▶ _HOW TO COMPLETE THIS TASK_
Among the entries below, please repeat exactly and only the lines from the line containing "Viewport: 670px width, 419px height." to the line containing "Task: Click the thumbs", both lines included.

[Stored data]

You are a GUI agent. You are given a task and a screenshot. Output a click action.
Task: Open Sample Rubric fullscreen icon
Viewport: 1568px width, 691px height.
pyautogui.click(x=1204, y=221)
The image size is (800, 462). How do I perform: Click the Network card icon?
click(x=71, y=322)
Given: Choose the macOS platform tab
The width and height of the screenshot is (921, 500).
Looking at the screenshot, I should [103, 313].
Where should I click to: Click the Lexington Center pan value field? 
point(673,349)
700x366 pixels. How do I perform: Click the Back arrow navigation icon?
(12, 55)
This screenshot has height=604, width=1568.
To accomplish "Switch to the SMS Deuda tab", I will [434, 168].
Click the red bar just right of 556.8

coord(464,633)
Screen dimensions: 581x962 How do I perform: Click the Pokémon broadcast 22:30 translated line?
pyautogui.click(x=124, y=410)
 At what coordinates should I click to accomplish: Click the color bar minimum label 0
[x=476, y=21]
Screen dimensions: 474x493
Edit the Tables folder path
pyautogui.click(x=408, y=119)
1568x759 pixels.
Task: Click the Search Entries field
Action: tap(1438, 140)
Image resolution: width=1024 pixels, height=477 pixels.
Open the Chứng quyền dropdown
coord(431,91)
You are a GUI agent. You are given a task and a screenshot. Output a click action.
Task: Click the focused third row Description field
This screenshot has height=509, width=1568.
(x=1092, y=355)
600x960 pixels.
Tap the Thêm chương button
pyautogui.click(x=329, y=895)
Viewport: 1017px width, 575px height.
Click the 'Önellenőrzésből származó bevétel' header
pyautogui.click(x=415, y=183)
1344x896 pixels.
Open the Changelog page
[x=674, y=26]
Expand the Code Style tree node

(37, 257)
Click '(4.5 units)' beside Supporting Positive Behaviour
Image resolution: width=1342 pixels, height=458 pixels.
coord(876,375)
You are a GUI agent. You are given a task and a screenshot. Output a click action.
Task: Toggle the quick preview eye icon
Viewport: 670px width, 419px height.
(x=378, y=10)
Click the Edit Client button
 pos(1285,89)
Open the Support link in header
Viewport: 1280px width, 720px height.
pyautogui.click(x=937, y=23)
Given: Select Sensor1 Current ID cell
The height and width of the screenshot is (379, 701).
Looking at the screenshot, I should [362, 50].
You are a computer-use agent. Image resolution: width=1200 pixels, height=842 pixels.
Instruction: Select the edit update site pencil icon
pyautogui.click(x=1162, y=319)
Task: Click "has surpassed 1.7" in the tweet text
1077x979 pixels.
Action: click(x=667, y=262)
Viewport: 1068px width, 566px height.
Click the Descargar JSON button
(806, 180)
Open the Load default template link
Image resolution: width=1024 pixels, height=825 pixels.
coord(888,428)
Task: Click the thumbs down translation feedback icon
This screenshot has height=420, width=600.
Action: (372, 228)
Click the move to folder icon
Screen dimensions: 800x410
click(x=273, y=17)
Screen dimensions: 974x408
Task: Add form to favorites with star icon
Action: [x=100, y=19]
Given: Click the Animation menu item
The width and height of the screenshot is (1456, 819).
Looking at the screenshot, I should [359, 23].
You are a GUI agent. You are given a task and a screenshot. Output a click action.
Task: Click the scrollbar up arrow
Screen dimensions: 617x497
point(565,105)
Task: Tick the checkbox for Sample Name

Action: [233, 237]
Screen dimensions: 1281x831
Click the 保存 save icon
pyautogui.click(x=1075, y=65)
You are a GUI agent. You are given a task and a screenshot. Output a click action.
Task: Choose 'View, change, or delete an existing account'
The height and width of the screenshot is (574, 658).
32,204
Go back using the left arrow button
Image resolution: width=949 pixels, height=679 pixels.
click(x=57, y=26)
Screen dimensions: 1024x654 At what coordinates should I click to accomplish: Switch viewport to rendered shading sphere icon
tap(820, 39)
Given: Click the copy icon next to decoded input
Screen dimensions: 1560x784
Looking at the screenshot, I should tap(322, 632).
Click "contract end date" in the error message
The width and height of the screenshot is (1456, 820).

▶ _OUTPUT OF THE EXERCISE_
Viewport: 670px width, 419px height.
(x=378, y=10)
Click the Edit Client button
 pos(1285,89)
Open the Support link in header
Viewport: 1280px width, 720px height.
pyautogui.click(x=937, y=23)
Given: Select Sensor1 Current ID cell
The height and width of the screenshot is (379, 701).
Looking at the screenshot, I should [362, 50].
You are a computer-use agent. Image resolution: width=1200 pixels, height=842 pixels.
Instruction: Select the edit update site pencil icon
pyautogui.click(x=1162, y=319)
Task: Click "has surpassed 1.7" in the tweet text
1077x979 pixels.
Action: click(x=667, y=262)
Viewport: 1068px width, 566px height.
Click the Descargar JSON button
(806, 180)
Open the Load default template link
Image resolution: width=1024 pixels, height=825 pixels.
coord(888,428)
Task: Click the thumbs down translation feedback icon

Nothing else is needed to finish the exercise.